Su padre aprovechó los pocos recursos que tenía para aprender (apenas tres meses de docencia con un profesor que acudió a su casa para enseñarle las reglas básicas), su madre, pese que pude acceder a estudios más profesionales la obligaron a profesionalizarse en tareas más femeninas y no a sus estudios de empresariales, como bien había cursado.

Geli vivió la coexistencia de las fábricas en los mismos hogares, y su juegos entre pieles y suelas se convirtió en lo que es hoy su profesión. Con apenas 16 años ya tenía muy claro cual era su vocación.

Asumió perfectamente su lugar en la fábrica, al lado de su padre.
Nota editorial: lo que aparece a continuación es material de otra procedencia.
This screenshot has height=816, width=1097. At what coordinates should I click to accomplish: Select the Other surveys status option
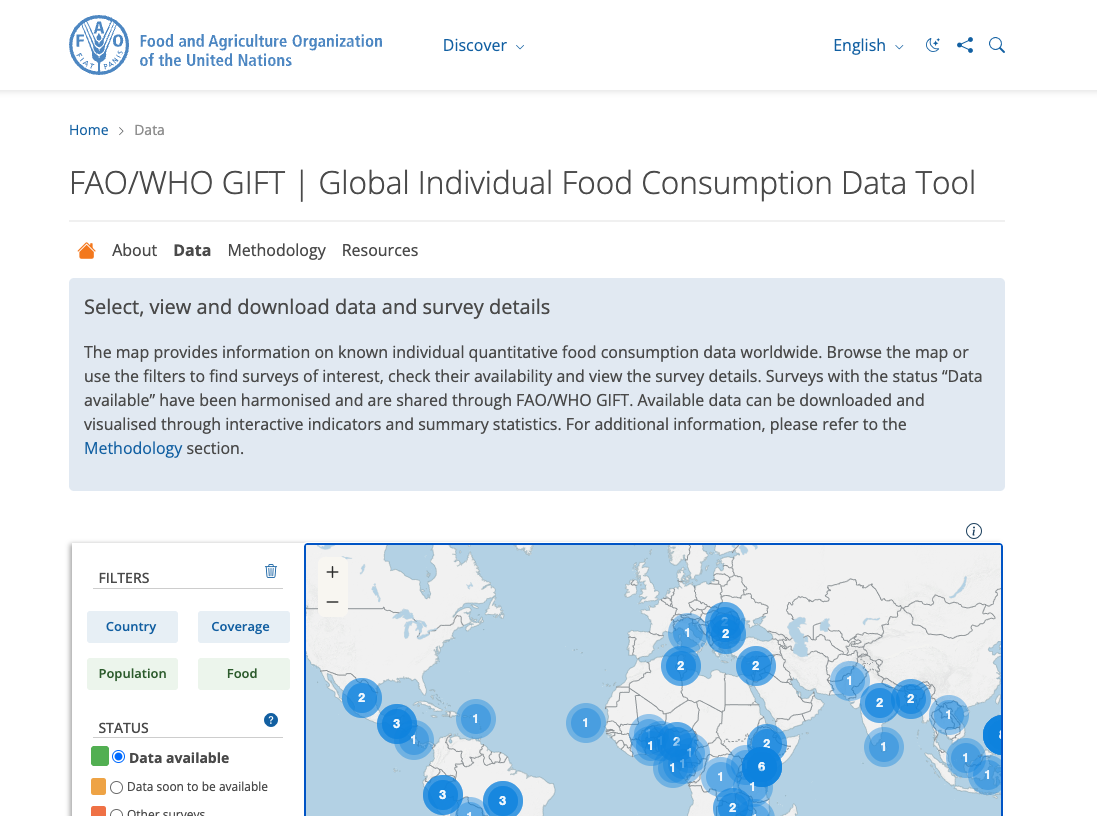pos(116,811)
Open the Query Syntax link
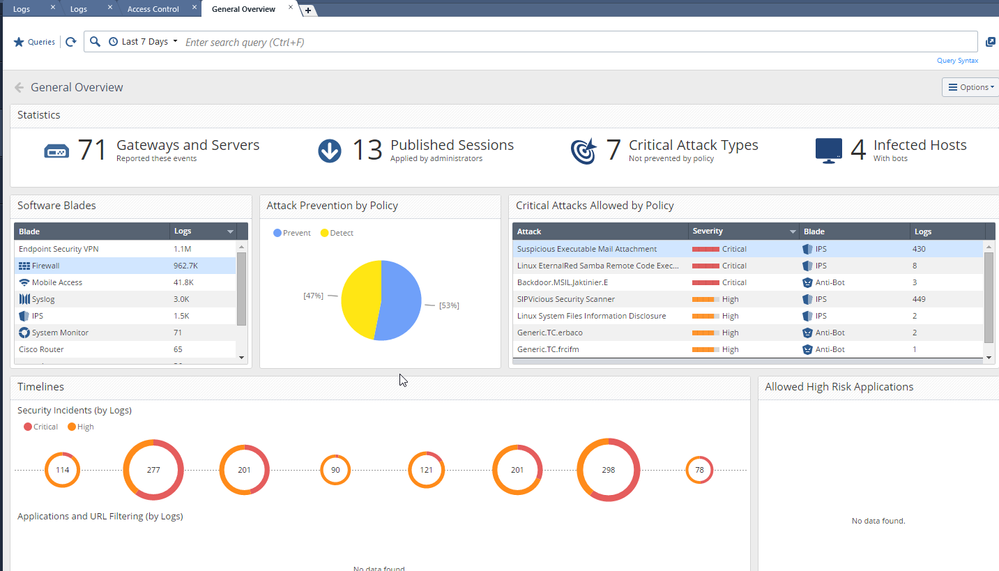The image size is (999, 571). 957,61
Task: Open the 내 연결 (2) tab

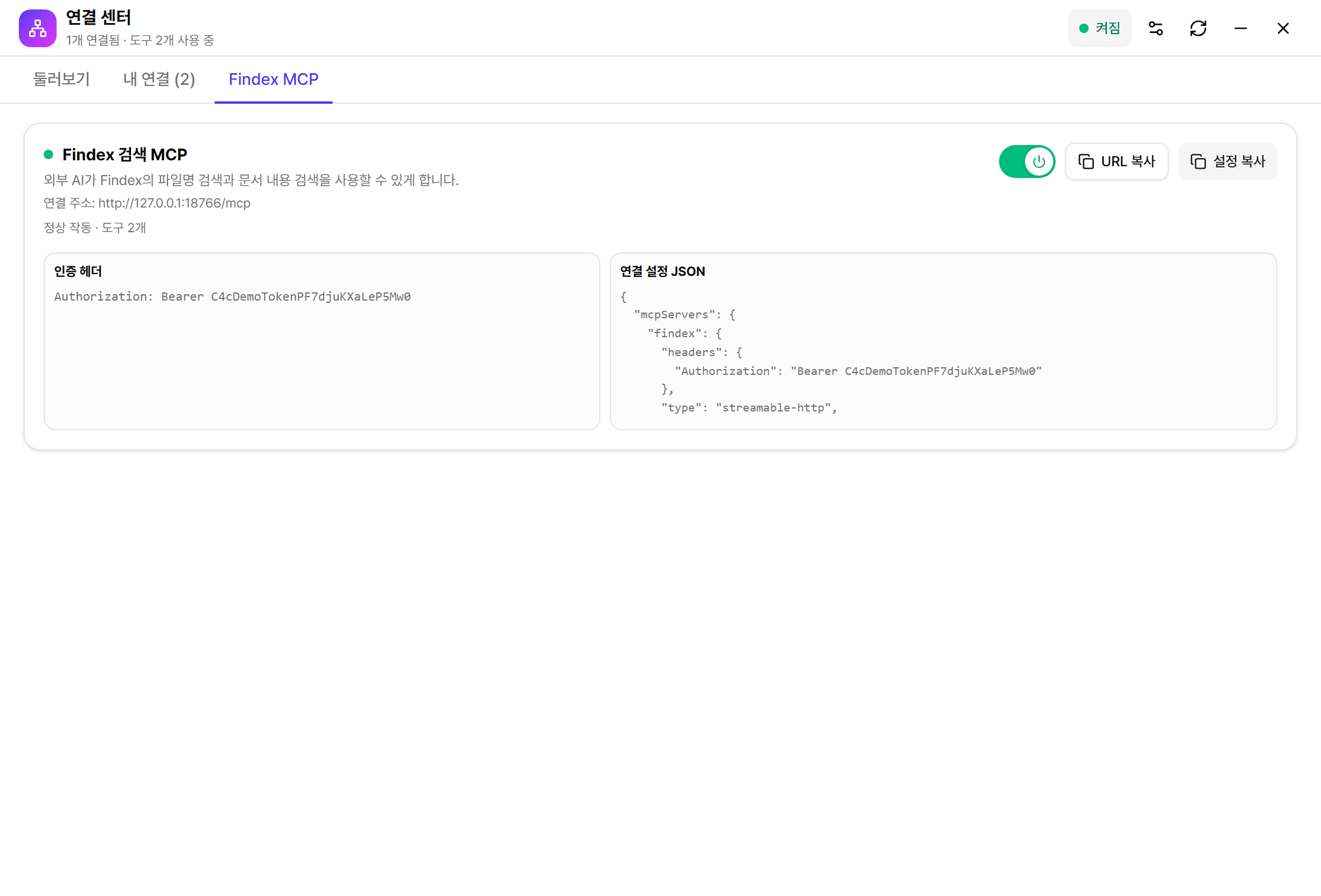Action: [x=159, y=79]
Lo acompañó en exportaciones y se codeó en un trabajo de hombres y comenzó su andadura, primero fue arropada por su padre en esos viajes de trabajo, luego por su marido y posteriormente lo hizo ella sola.
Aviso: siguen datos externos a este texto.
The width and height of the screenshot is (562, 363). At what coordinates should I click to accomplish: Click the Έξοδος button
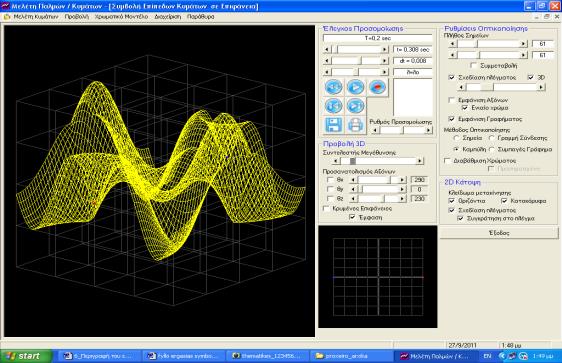pyautogui.click(x=499, y=233)
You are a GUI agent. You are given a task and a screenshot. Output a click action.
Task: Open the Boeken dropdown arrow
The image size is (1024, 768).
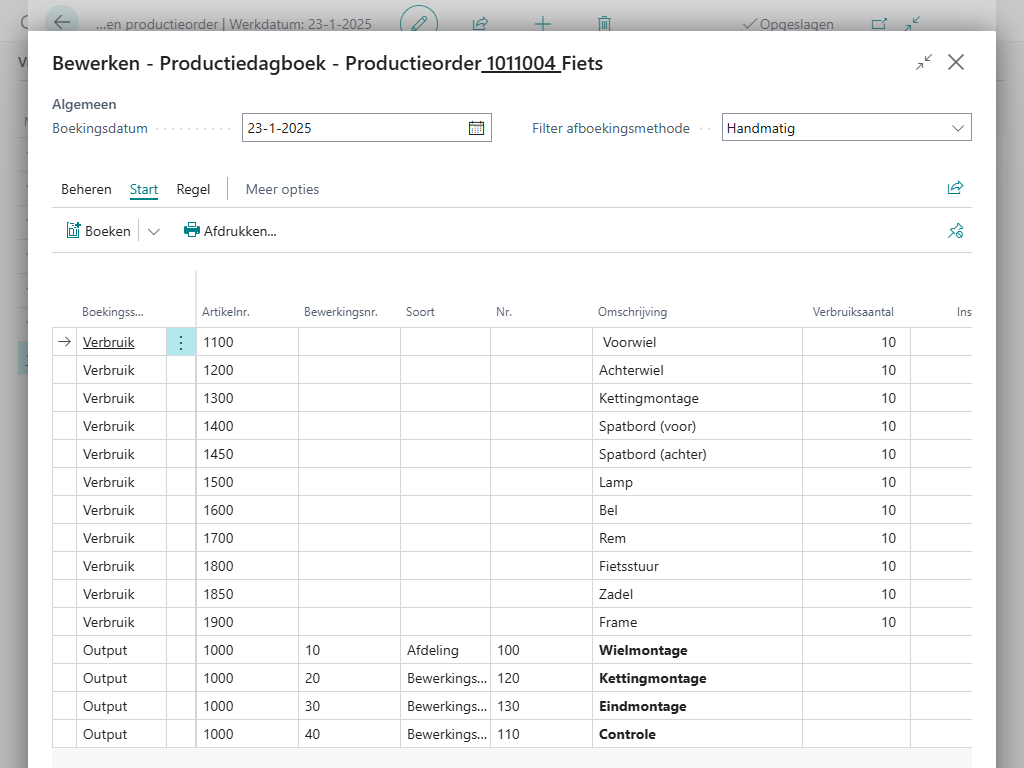pos(153,231)
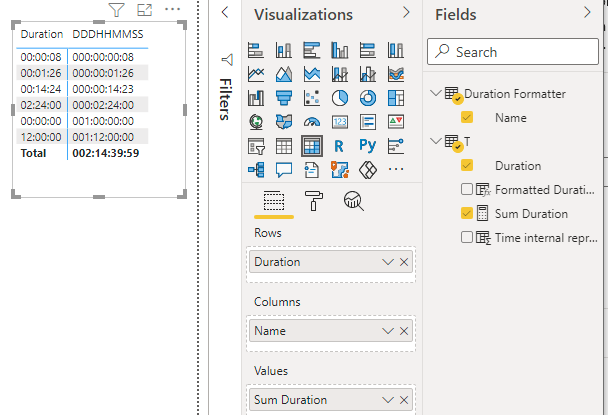
Task: Insert an R script visual
Action: [x=340, y=146]
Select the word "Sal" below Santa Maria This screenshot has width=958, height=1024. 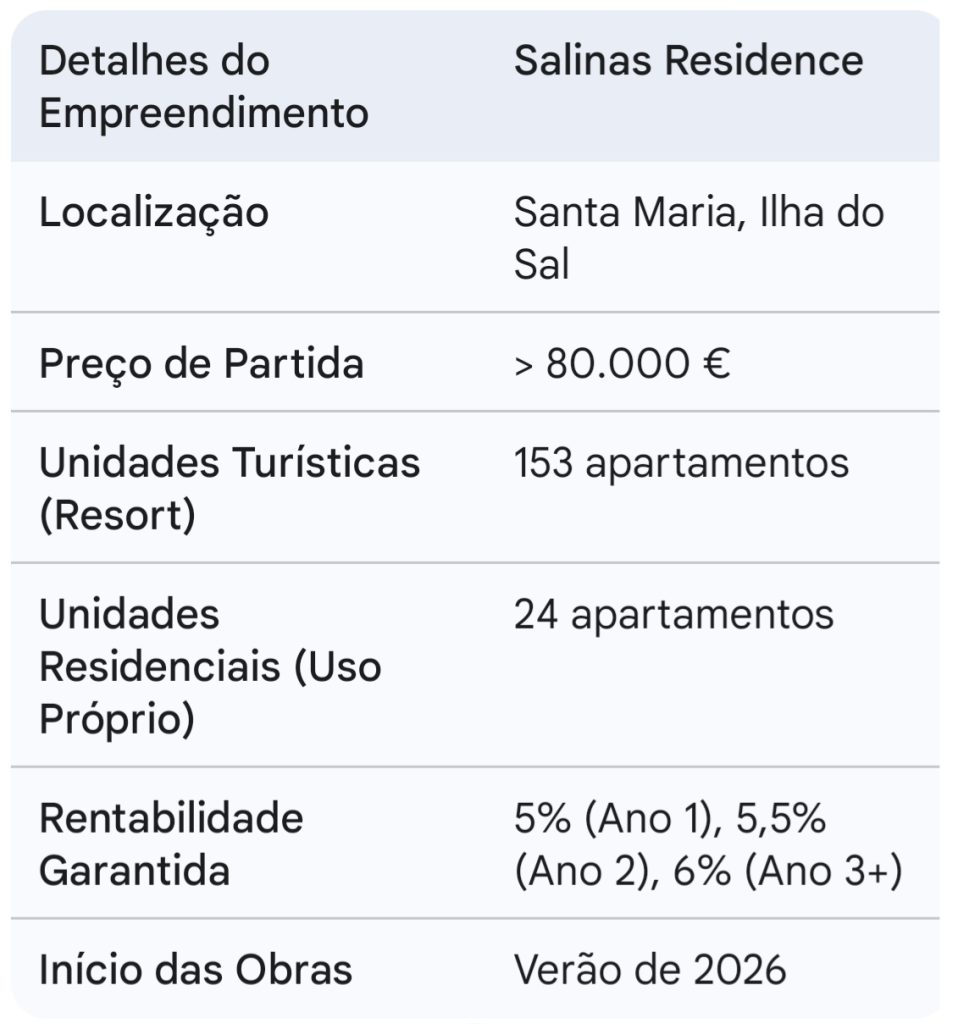(x=541, y=266)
Trabas, momentos difíciles, de incomprensión en un mundo gobernado por hombres y buscando su lugar. No fue fácil convivir en ese ambiente, en el que ya no solo eran los hombres quienes ponían las dificultades, también las mujeres.

Ahora es Geli Brotons, una diseñadora innata, por arte y vocación como ella misma dice. Creadora de la firma “Rovers” una marca a nivel internacional.
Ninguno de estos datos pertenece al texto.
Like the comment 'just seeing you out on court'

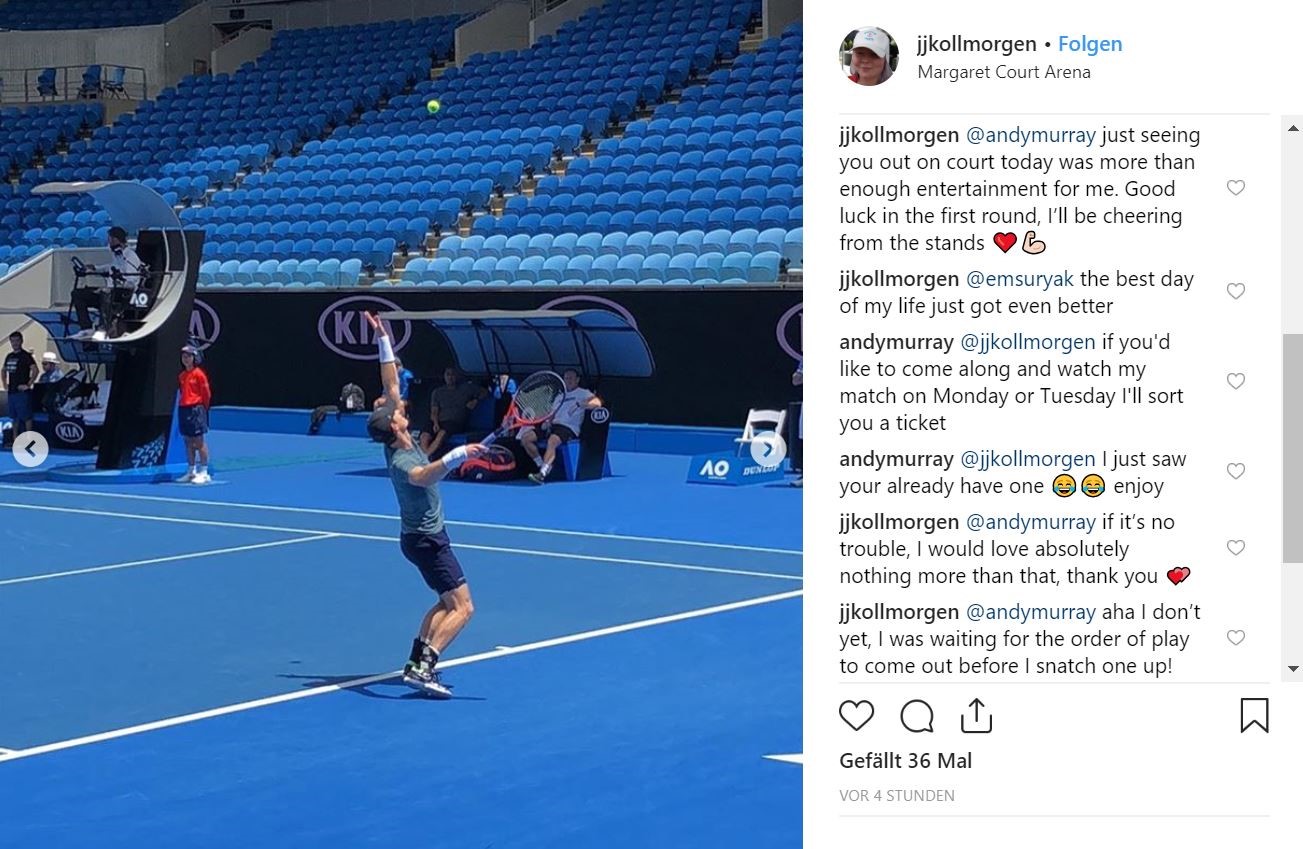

Sin embargo, ni su éxito profesional ni su divorcio merman el deseo de Geli de ser madre y decide adoptar a dos niños, sus hijos Manuel Felipey Matias Gabriel, los primeros hijos, sobrinos y nietos. Pero la realidad se impone cuando descubren que ambos son discapacitados.

La desolación y la angustia se imponen, el miedo al futuro y al qué será de sus hijos hace que Geli Brotons y su hermana Isabel, que corre la misma suerte, deciden buscar la solución a tal angustia y tras años de incertidumbre y buscar un lugar adecuado fundan la Fundación Defora.

La Fundación Defora es un espacio donde las personas con discapacidad psíquica aprenden una profesión como es la del calzado. Aunque es algo más que eso, es un espacio de convivencia en el que se intetna fomentar al máximo la autonomía de estas personas para que puedan vivir de una forma independiente a través de pisos tutelados.